--- EXTRACT TO READ Enclosed Below ---

The B.C. Court of Appeal has dismissed an appeal by a Vancouver surgeon who challenged that a lower court erred in judgement in rejecting his claim that patients have the charter right to pay for private medical care when wait times in the public system are too long.
The panel of three Appeal Court justices found that the breach can be overruled by Section 1 of the Charter of Rights and Freedoms, which says rights can be limited if it’s shown to be justified in democratic society.
The court recognizes that the provincial law is “upheld at the cost of real hardship and suffering to many for whom the public system is failing to provide timely and necessary care,” wrote Justice Lauri Ann Fenlon, who ruled separately that provisions in the act do breach charter rights, but it’s justified under Section 1.
Given the July 15 ruling, the charter challenge launched by Day in 2009 is expected to reach the Supreme Court of Canada.
Day opened the Cambie Surgery Centre in 1996, saying he wanted to create more operating-room time for surgeons who couldn’t get it in hospitals. After the case was launched, it landed in the B.C. Supreme Court in 2016 with support from four patients as co-plaintiffs.
Specifically, the plaintiffs argued that patients should have the choice to access private medical care at their own expense or by using private insurance when wait times in the public system are too long, which resulted in them suffering prolonged pain, deterioration, or irreparable harm from their conditions.
The plaintiffs sought to overturn the impugned provisions of the MPA that prohibits duplicative private healthcare, and which they say deprive patients’ Section 7 rights in a manner that is not consistent with the principles of fundamental justice.
The attorney-generals of B.C. and Canada, on the other hand, together with several intervenors, argued that the case is of pecuniary interest to the plaintiffs, and that a two-tier system would favour those who can afford to pay privately and upend Canada’s universal system.
During the trial, which lasted 194 days, the lower court judge heard evidence from 17 patients, 36 physicians, 17 health authorities/ministerial agents, and 75 lay witnesses. A total of 590 exhibits and 40 expert reports were admitted.
In his 880 page judgement in September 2020, Steeves reasoned that the impugned provisions did not violate the Section 7 rights as “there is no evidence of any deaths caused by waiting in British Columbia.”
He also wrote that duplicative private health care does not reduce wait times.
“There is expert evidence that wait times would actually increase,” Steeves said. “This would cause further inequitable access to timely care.”
In response to Steeves’s ruling, Day said the decision by the judge will be detrimental to the well-being of patients.

--- End of Enclosed EXTRACT TO READ ---
--- RECORDS SUPPLIED Enclosed Below ---

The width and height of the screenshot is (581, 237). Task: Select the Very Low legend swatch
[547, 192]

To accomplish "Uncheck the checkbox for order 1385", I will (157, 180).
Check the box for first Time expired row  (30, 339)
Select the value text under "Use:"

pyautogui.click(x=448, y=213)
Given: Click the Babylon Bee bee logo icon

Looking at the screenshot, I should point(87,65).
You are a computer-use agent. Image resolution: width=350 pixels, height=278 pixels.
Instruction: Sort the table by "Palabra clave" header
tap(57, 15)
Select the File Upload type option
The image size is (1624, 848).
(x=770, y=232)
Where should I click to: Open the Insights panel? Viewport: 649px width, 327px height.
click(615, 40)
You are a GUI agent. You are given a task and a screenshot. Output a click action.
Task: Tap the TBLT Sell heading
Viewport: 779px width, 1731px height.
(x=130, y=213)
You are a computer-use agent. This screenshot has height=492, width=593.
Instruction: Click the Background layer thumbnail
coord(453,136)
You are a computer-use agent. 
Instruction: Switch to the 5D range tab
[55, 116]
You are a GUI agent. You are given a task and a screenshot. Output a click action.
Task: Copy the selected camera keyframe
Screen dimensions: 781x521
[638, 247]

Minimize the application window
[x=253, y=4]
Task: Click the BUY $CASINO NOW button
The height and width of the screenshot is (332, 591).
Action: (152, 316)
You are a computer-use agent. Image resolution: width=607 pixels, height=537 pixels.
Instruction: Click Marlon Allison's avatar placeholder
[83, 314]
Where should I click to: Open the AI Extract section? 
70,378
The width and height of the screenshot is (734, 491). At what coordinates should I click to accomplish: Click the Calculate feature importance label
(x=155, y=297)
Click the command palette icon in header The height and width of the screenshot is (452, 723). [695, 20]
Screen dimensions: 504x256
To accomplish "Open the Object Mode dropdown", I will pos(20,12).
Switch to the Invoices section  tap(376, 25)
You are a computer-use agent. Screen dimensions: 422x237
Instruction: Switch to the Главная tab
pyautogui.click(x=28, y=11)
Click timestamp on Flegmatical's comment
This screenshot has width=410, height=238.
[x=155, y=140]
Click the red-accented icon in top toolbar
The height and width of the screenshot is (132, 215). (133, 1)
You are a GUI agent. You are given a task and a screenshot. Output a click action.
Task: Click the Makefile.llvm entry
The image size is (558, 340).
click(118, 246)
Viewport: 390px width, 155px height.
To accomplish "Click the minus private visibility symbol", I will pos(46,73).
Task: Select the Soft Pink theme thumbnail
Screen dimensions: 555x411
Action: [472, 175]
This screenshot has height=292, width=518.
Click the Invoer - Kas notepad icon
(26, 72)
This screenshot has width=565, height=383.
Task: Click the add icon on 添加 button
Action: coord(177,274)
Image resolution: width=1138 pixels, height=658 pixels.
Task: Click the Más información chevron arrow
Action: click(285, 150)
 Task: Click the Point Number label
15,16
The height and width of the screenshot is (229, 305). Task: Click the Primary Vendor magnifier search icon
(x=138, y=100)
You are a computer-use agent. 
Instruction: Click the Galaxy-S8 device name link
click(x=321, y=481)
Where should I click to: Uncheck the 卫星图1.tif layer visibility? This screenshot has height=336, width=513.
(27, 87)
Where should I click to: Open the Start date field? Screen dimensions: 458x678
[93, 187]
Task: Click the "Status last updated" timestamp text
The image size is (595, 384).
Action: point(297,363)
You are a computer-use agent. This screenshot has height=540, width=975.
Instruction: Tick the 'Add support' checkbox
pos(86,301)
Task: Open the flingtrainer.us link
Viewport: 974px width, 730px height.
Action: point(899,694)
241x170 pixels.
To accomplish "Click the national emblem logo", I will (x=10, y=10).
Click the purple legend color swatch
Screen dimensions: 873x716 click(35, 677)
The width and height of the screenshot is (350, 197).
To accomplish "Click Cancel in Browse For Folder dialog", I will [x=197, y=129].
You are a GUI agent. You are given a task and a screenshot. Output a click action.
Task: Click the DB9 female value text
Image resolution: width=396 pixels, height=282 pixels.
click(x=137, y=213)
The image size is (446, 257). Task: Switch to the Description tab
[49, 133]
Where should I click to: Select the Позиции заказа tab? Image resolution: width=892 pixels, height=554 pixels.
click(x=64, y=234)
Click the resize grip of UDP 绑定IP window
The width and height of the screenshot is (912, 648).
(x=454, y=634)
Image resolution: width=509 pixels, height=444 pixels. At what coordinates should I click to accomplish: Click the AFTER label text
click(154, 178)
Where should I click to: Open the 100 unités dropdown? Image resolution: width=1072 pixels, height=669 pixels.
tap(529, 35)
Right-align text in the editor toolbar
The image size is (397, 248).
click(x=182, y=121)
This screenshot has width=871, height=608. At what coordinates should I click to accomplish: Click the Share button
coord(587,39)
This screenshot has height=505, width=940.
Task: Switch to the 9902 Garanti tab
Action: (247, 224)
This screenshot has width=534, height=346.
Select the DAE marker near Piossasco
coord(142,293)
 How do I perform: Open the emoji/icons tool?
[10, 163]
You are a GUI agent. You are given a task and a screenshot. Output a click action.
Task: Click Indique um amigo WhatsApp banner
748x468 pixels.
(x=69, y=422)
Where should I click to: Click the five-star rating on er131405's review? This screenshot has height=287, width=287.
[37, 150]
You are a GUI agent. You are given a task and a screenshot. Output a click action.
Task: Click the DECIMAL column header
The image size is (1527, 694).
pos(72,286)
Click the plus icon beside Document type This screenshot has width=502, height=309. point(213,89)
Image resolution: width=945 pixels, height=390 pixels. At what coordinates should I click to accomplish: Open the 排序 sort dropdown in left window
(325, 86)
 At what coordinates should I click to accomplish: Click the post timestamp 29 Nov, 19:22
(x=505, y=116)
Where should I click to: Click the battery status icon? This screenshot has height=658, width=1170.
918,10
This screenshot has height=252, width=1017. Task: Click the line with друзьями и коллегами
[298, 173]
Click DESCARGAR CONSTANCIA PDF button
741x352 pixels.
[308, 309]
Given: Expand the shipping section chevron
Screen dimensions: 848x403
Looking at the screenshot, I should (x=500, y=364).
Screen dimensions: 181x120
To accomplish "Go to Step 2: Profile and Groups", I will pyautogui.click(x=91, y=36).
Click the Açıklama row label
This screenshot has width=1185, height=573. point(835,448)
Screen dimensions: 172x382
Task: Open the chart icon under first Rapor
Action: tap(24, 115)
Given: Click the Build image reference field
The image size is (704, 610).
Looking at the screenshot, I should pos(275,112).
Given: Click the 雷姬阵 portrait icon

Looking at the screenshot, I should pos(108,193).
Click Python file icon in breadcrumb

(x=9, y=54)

--- End of Enclosed RECORDS SUPPLIED ---

■ WHAT IS REQUIRED:
According to the article on the B.C. Court of Appeal ruling, why did Steeves conclude that the impugned provisions did not violate Section 7 rights? Answer in one to three sentences.

■ ANSWER SECTION:
Steeves reasoned that the impugned provisions did not violate Section 7 rights because "there is no evidence of any deaths caused by waiting in British Columbia."